### SUPPLIED DATA:
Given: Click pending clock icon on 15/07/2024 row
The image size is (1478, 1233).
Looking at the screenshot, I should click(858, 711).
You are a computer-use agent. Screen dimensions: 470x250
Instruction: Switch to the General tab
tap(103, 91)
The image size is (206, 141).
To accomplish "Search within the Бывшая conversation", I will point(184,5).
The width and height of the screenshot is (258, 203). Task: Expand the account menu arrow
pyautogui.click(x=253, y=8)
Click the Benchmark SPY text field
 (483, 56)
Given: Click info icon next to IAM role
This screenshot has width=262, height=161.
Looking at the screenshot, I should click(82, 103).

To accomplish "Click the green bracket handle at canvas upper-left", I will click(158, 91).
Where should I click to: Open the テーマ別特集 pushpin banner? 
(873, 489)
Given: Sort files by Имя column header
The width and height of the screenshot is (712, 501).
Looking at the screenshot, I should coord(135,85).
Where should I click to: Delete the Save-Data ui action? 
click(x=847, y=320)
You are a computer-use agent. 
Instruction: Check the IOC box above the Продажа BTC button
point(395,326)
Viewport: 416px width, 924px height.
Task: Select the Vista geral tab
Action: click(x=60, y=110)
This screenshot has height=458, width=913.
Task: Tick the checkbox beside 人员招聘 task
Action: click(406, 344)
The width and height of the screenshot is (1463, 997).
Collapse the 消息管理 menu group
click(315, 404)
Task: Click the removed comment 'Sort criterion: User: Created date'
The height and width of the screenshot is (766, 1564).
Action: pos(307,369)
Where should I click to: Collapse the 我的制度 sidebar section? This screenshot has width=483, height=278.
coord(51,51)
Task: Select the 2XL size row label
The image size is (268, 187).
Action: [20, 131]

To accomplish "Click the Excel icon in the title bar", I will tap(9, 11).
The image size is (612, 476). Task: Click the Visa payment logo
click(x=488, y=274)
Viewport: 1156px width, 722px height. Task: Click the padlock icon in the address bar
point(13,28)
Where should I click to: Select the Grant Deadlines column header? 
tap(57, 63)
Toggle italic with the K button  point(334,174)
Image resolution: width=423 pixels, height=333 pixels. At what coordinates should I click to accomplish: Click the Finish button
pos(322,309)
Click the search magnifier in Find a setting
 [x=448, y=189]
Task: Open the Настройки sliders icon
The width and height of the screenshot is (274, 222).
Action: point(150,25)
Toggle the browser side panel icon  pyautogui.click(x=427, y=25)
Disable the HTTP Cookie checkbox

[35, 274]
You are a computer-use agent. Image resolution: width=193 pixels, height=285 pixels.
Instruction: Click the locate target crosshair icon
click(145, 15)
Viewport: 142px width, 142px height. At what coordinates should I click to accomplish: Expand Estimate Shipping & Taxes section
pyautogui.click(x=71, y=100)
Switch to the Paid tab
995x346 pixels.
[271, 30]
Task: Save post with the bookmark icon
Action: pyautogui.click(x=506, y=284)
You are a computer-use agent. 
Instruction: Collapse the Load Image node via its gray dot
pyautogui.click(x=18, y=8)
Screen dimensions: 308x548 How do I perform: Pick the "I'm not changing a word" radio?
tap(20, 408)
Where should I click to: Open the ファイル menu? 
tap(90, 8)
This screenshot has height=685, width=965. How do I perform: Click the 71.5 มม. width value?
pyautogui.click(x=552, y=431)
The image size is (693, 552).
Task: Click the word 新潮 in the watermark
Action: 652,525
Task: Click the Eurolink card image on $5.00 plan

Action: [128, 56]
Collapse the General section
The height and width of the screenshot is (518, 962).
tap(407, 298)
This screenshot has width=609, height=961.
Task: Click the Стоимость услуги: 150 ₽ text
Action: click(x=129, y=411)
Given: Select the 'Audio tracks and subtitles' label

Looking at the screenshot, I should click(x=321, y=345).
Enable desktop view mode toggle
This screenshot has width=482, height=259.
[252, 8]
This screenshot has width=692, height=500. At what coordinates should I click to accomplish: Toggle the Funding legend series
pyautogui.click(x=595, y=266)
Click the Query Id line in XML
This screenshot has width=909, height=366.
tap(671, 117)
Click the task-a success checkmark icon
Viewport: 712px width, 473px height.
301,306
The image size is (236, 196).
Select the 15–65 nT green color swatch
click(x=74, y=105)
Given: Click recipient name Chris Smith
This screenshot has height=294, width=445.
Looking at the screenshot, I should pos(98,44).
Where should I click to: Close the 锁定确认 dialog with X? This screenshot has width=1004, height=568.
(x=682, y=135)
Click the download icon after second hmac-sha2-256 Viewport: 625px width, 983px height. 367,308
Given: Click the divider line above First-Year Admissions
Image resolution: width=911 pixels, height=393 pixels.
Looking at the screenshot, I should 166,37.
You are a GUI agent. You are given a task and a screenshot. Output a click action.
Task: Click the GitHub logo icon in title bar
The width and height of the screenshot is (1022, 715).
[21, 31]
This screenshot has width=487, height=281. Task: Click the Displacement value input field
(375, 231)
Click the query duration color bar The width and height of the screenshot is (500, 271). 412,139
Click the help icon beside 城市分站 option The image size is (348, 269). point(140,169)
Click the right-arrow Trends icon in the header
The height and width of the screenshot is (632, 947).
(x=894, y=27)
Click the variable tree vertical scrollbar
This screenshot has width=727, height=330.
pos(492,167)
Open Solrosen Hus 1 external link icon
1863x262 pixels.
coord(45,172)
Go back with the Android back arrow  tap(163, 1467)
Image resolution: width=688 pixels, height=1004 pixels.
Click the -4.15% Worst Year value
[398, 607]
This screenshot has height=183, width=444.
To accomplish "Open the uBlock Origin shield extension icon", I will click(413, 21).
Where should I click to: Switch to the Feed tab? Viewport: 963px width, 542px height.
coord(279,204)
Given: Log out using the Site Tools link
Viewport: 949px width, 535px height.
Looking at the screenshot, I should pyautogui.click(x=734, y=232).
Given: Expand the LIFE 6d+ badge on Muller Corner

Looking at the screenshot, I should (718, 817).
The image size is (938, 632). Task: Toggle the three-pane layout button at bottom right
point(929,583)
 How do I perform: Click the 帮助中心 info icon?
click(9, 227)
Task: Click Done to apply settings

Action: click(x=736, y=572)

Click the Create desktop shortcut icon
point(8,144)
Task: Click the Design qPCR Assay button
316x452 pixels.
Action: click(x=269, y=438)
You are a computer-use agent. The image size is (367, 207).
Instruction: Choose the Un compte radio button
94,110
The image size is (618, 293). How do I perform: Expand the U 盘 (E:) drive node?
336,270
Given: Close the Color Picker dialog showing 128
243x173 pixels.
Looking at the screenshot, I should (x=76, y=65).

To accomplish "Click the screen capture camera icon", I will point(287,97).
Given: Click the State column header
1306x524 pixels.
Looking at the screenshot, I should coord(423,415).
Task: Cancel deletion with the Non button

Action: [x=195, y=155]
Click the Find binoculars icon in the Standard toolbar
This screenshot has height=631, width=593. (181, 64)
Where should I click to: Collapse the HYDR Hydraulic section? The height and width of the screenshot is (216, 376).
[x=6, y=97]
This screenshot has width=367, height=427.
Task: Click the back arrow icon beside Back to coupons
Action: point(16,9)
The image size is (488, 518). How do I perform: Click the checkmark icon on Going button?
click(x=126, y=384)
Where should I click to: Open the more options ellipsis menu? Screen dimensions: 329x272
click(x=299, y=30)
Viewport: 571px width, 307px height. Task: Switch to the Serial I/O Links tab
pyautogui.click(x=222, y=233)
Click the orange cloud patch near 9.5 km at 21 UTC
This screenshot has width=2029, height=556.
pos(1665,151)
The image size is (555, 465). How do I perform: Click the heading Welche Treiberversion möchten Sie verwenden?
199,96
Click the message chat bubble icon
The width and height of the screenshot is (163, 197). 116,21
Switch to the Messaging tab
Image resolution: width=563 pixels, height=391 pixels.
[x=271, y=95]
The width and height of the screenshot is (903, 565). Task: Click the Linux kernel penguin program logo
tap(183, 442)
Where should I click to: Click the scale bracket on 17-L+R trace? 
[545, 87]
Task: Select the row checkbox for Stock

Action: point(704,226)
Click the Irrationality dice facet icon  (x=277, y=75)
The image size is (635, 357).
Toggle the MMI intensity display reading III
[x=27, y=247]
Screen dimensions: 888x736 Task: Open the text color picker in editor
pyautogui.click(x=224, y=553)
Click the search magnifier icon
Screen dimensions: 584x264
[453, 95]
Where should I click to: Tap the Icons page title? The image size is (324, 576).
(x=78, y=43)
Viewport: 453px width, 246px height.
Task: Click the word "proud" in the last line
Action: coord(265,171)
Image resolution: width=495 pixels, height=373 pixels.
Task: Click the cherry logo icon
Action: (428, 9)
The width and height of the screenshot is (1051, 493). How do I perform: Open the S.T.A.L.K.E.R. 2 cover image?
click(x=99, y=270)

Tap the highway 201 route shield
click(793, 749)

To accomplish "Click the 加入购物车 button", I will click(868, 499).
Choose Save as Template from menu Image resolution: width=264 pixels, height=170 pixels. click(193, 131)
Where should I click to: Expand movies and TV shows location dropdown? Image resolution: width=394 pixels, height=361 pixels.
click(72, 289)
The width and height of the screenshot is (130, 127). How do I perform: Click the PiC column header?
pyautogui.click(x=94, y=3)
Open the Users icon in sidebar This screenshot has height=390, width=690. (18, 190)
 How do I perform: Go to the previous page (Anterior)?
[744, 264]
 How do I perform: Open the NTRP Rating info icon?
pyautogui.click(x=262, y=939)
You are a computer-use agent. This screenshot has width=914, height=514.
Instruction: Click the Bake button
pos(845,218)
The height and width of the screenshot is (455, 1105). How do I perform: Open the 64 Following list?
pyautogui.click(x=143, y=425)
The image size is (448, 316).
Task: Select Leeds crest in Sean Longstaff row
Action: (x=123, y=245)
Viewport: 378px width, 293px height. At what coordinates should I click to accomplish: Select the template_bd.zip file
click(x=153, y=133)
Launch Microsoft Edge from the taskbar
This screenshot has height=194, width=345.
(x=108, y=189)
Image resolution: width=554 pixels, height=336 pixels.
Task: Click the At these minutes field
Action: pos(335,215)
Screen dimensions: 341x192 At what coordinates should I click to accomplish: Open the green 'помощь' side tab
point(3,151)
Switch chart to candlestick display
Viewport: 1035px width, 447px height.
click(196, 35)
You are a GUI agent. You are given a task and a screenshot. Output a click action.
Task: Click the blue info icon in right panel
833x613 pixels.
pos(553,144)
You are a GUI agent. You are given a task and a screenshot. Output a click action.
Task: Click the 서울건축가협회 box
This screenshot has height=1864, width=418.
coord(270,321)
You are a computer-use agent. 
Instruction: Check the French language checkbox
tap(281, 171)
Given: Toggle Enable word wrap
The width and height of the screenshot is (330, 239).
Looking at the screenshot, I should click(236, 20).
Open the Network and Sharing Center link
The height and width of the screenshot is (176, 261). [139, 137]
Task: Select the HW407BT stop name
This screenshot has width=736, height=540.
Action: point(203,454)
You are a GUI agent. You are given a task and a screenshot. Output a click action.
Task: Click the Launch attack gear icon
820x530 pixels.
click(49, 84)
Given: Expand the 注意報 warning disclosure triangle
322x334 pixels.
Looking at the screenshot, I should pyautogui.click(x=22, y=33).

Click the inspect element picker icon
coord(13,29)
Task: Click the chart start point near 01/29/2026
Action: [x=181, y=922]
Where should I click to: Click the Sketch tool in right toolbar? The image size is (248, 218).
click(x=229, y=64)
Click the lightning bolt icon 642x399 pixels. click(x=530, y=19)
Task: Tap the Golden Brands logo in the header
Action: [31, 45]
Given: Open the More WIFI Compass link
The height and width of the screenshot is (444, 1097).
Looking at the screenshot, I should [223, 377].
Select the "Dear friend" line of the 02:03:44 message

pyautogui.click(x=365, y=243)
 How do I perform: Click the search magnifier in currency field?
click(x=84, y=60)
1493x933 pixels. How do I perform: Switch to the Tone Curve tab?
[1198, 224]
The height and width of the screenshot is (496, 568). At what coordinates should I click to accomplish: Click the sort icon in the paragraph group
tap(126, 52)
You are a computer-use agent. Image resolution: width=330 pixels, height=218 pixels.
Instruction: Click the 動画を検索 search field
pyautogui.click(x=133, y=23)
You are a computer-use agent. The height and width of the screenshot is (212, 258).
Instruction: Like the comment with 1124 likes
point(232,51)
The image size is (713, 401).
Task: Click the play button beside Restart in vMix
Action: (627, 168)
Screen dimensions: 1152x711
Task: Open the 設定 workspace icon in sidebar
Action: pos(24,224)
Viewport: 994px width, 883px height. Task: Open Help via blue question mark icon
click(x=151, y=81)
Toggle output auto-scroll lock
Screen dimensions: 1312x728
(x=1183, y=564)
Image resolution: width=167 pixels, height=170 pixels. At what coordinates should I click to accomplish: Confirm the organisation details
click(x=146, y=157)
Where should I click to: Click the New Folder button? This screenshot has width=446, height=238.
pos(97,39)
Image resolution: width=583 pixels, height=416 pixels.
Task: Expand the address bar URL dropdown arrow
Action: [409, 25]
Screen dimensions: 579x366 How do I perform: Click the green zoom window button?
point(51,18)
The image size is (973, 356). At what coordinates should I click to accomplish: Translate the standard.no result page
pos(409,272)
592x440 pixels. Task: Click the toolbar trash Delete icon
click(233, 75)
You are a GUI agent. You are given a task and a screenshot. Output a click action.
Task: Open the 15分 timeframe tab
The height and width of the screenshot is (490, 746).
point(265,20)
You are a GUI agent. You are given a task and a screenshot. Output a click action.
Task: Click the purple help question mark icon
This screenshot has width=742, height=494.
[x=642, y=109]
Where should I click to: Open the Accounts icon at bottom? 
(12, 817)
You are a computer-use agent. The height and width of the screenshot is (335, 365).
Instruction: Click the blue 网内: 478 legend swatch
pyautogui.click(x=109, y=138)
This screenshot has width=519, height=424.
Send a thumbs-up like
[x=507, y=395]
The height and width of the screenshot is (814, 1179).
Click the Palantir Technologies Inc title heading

### WORK TO BE COMPLETED:
Report back every line of the entries in which "panel" occurs.

### TASK ANSWER:
Toggle the browser side panel icon  pyautogui.click(x=427, y=25)
Task: Click the blue info icon in right panel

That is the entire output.